What are the Advantages of a Hardware Firewall

[quad master]

Hi All

Can any one tell me exactly what are the real advantages of a
hardware based firewall over a software one.

Except its a seperate box and doesn't interfere or load the CPU.

Waiting for your replies

[digen]

Well I will sum up with
Pros
1.Resources-All the resources are handled by the hardware firewall.Inbound attacks are all carried out at its expense.

2.Extra features & functions-SPI(Stateful Packet Inspection),Packet Filtering,Port Forwarding...These give a tad bit more security as against software firewalls.

3.Customisation-Placing a service for the public[internet] in the DMZ(Demilitarised Zone) becomes much more easier with added security.
Rules can be setup for blocking/allowing a range of ports.

4.They will protect the entire network which is not the case in software firewalls.You will have to install & configure a software firewall on each machine on the network + the rules.

Cons
1.But one thing that doesnt quite work well with hardware firewalls is outbound traffic.It considers everything leaving you internal network as legit.

Software firewalls work well in this regard of inspecting inbound services that are trying to access the internet.

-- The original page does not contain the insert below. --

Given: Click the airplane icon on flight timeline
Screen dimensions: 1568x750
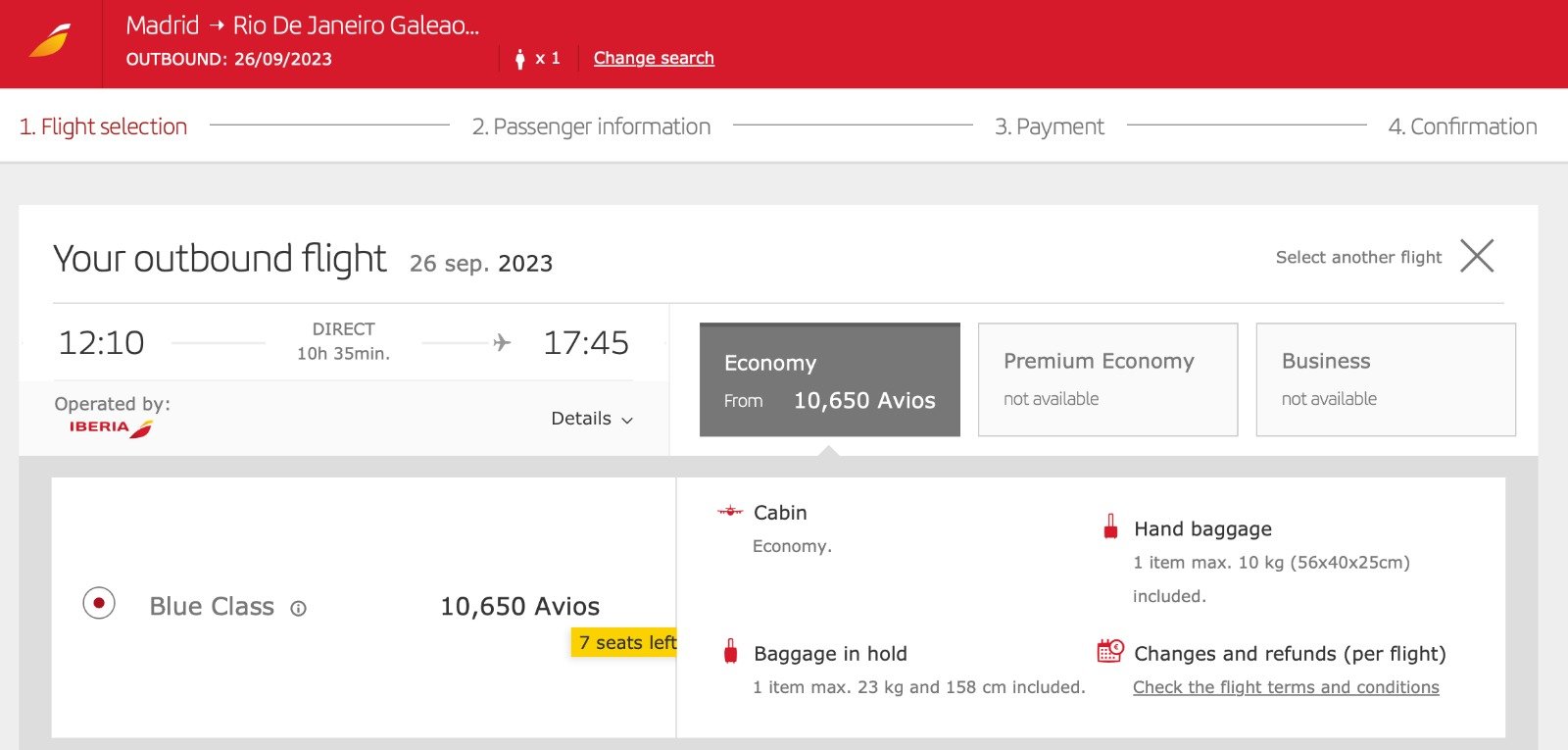Looking at the screenshot, I should [502, 342].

This is what I could think of right now,anyways all in all a hardware firewall works good for a large network.For a home based network you are better off with a software firewall plus a NAT router with maybe SPI if you can afford.

[quad master]

Hey Thanks m8

[digen]

Hope it helped.

[indro]

Hi Digent Verma , what if i use a computer with 2-3 Lan cards , install Win2k3 Server , install Routing and Remote Access and use it as a Router ?

[AlienTech]

It would be much more complex to set up your own. Not only do you have to figure out how to get windows server to work, fix all the crash bugs, you also need a much faster system. A router is designed to check the packets going by in real time and hence designed that way. Using windows, it has to move the data to memory, check it, run its rules and then move it back to the LAN card and send it. PCI is fast but when you have multiple nics and a lot of rules it will slow down quite a bit.

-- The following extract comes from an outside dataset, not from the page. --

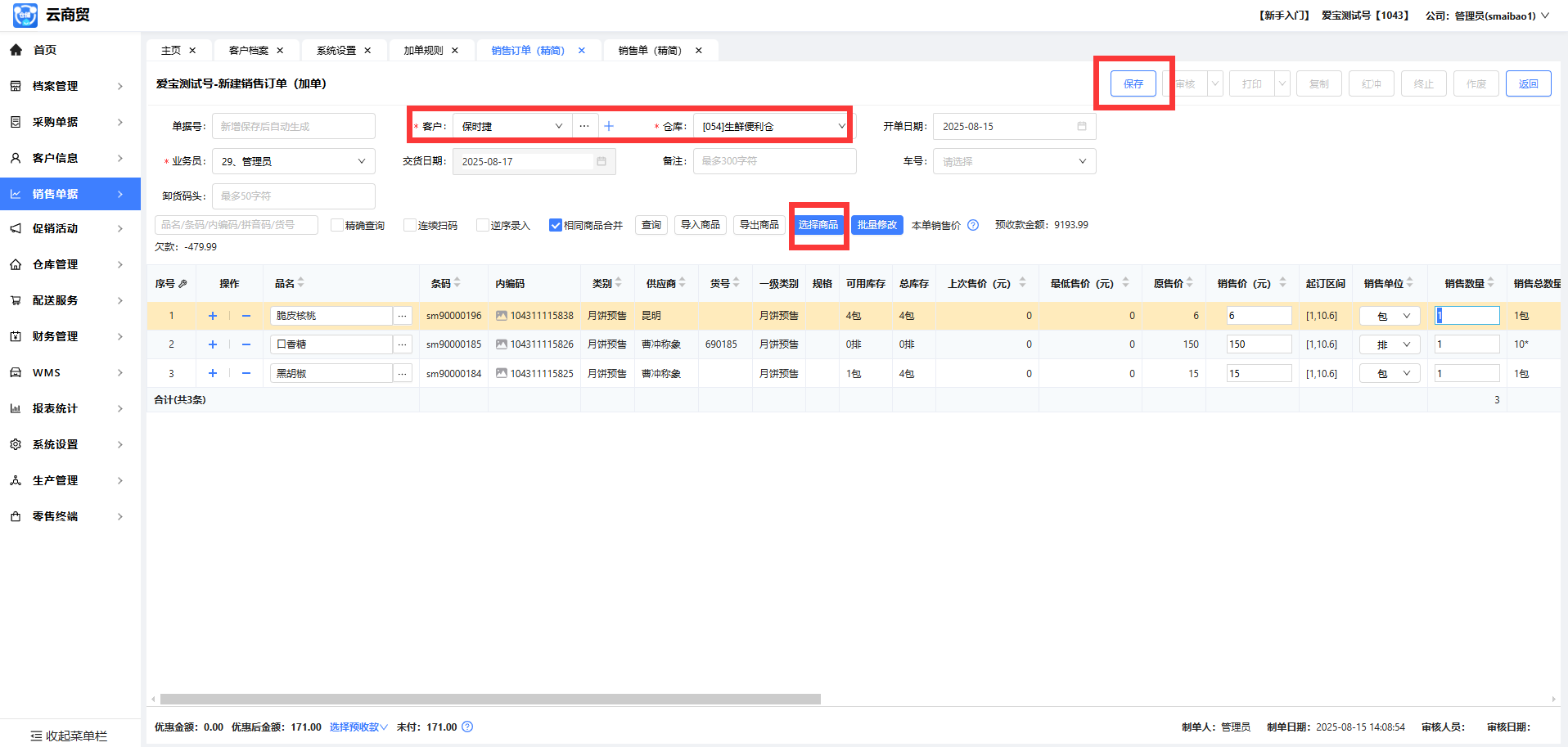Click the image icon beside code 104311115826
This screenshot has width=1568, height=747.
coord(502,344)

Also prices are much cheaper than equivalent PC hardware.. At least in the US. You can get fairly good routers for a few hundred bucks. The cost of just the windows software. Also the new routers also have options to scan for virus a and email stuff. Which makes it basically a pc anyway. But reliability wise a stand alone router is the way to go. None of that boot up or crash problems.

[digen]

Quote:

Hi Digent Verma , what if i use a computer with 2-3 Lan cards , install Win2k3 Server , install Routing and Remote Access and use it as a Router ?

Sorry but I seem to have lost you there.And oh you cant install "routing".Basically a router is a hardware device which acts as a gateway also may have features such as Packet filtering,SPI...
Do you want to use a single machine as entirely for routing purposes?
Then why install win2k server dude.If you have a old machine lying around ,even a 486 will do then may I suggest you freeware solutions based on linux.These distros are built-in with features such as firewall,port blocking....Exactly what you need if you dont want to invest in a hardware router.

1.Clarkconnect-This one is very good considering the features it offers.Highly recommended by MVP's.

2.IPcop-Another good distro which is feature rich.

3.Smoothwall-Cool with lotsa options.

Configuring them is not hard if you go through the forums & documents posted at their respective sites.Get a few lan cards & a hub/switch whichever suits your pocket & you are on your way.

Quote:

Also the new routers also have options to scan for virus a and email stuff. Which makes it basically a pc anyway.

Are you kidding me?Can you atleast give me the company url which sells routers which scan for virus to backup whatever you posted?